A heave compensator is a kind of motion compensator. Whereas most motion compensators will compensate for movement in all directions, the heave compensator will compensate for movement in only one direction, for instance, for vertical movement. In practice, the words motion compensator and heave compensator are used interchangeably. Sensor technologies being used are inertial sensors and GNSS (example: iMAR Navigation) or image processing.

The simplest motion compensator is the anchor chain of a ship. Not only does the anchor prevent the ship from drifting, but the chain itself dampens the movement of the ship due to undulating motion of the waves.  Generally, motion compensators are implemented as springs. For very large forces (dozens to hundreds of tonnes), the springs are implemented as gas springs: hydropneumatic devices — a plunger cylinder buffered by a volume of gas.

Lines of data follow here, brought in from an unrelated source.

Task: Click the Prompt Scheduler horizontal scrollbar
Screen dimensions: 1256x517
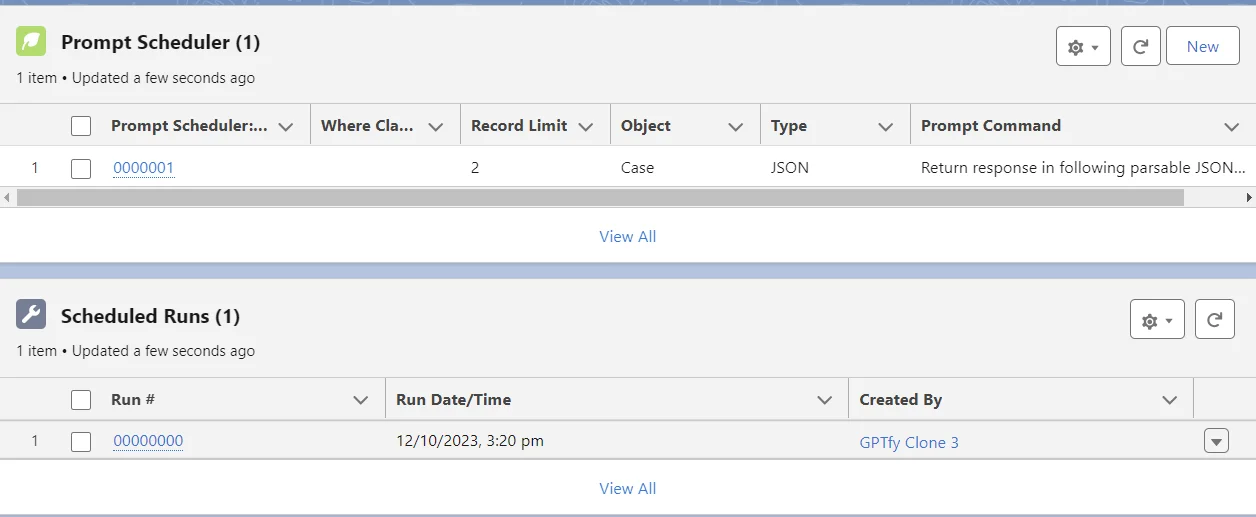Action: pos(600,198)
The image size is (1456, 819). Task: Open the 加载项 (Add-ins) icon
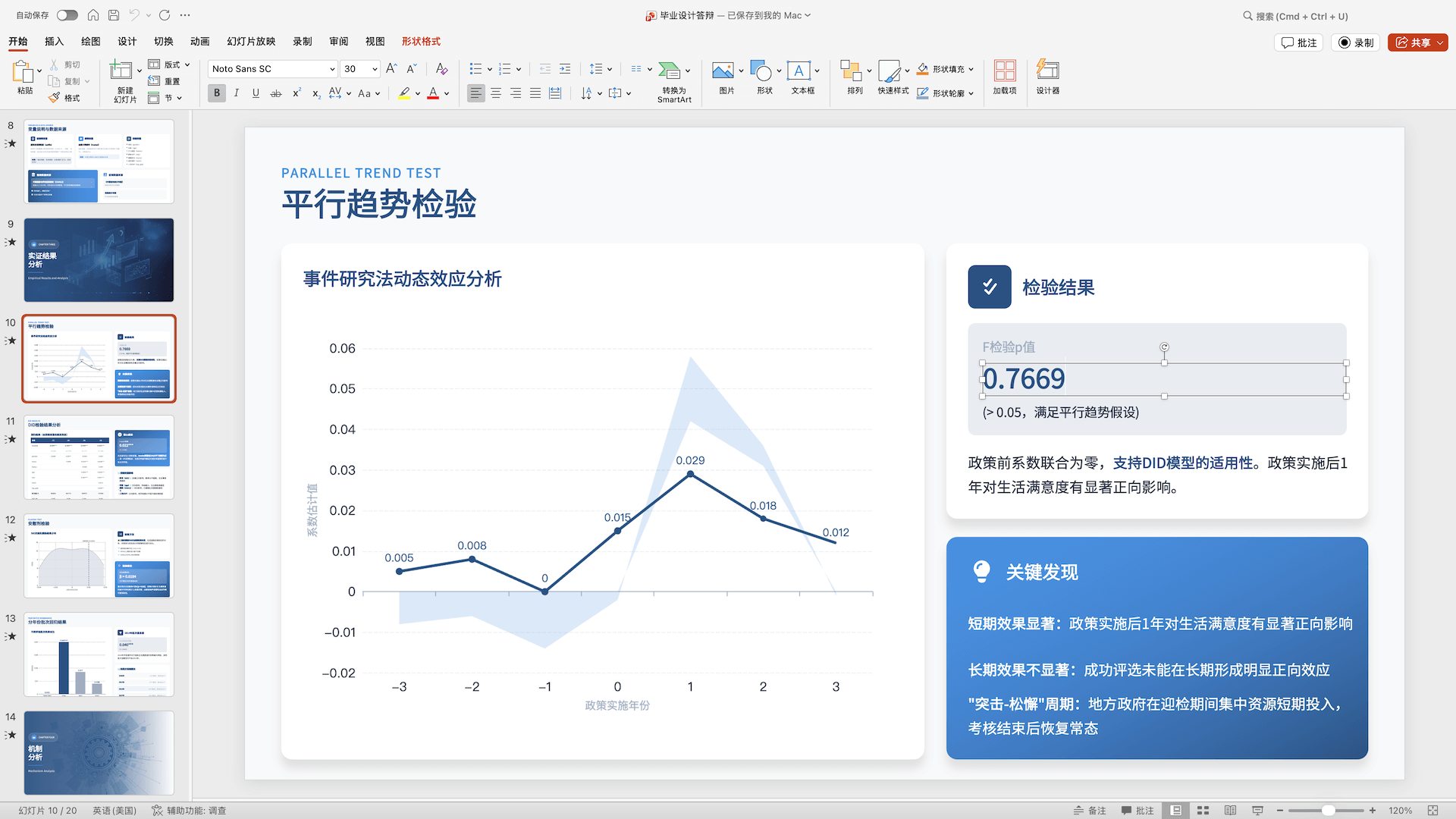pos(1005,76)
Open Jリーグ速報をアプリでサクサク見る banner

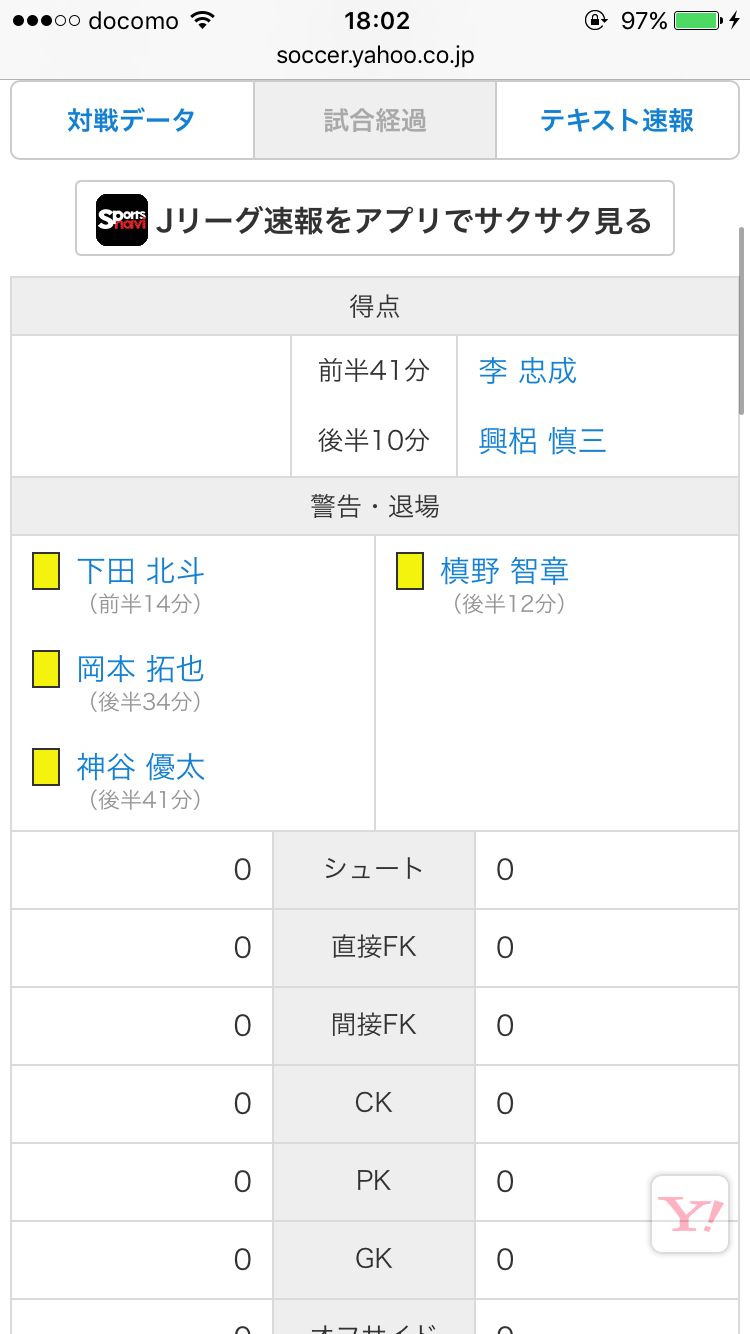click(375, 219)
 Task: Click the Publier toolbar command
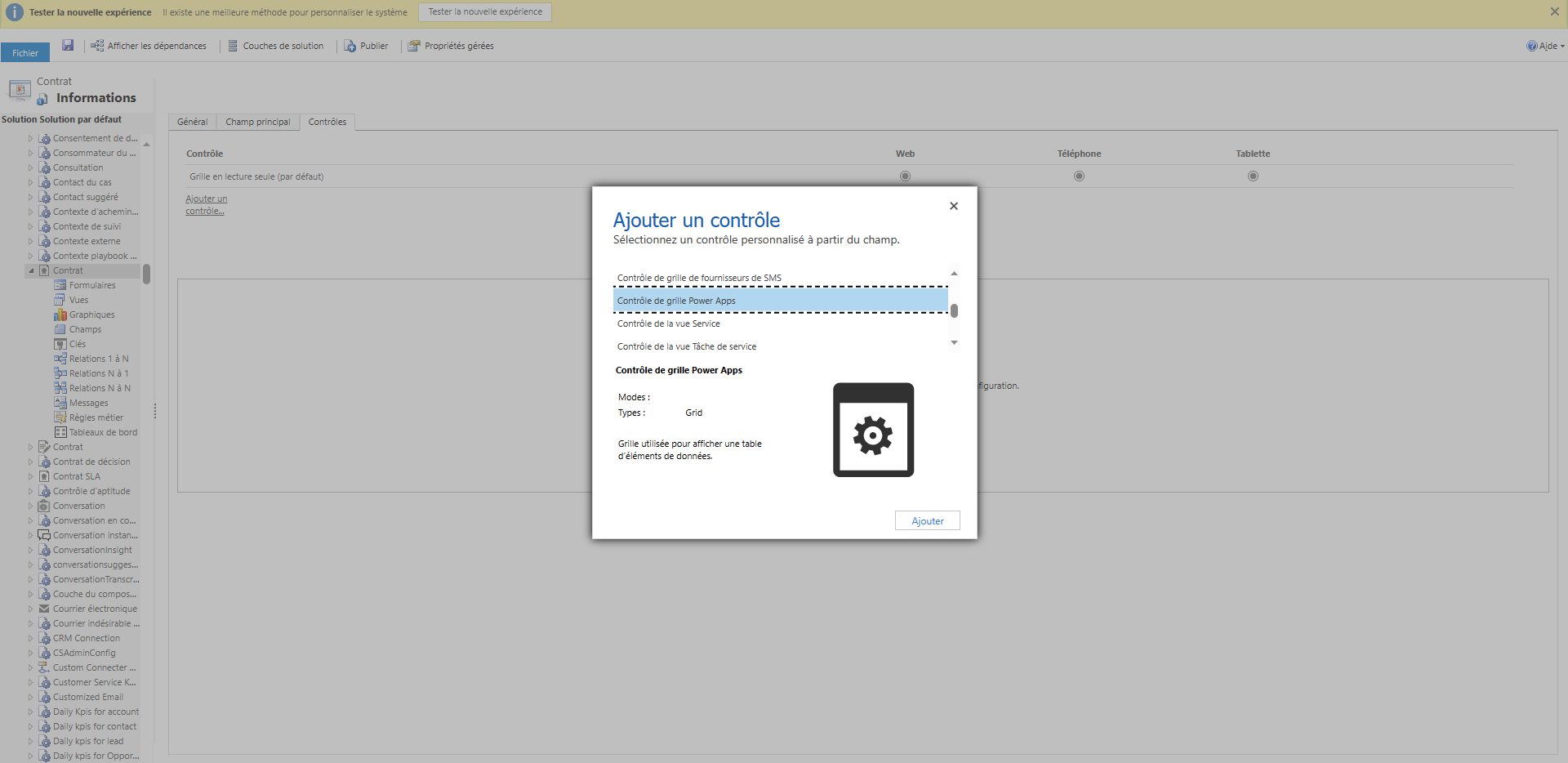click(x=366, y=45)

Examples of heave compensators include:
Drill string compensators
Riser tensioners
Conductor tensioners
Guideline tensioners

More advanced heave compensated systems are often specified as systems with Passive Heave Compensation or Active Heave Compensation or combinations of these. A new approach to advanced heave compensation systems is offered by Balanced Heave Compensation, increasing safety while lowering energy consumption and spring adjustment times.